[What is needed]: Restate exactly, please, each line of the listing from the one with "I keep getting an error... (114, 759)" to the last, including both.

[Exercise material]:
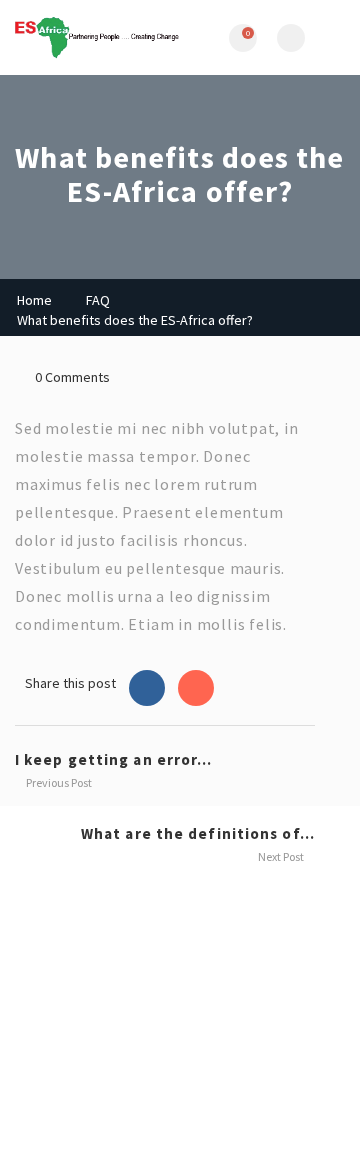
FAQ (98, 300)
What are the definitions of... (198, 833)
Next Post (282, 856)
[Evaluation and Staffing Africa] (97, 37)
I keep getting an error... (114, 759)
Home (34, 300)
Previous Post (58, 782)
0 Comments (72, 377)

[Exercise solution]:
I keep getting an error... (114, 759)
Home (34, 300)
Previous Post (58, 782)
0 Comments (72, 377)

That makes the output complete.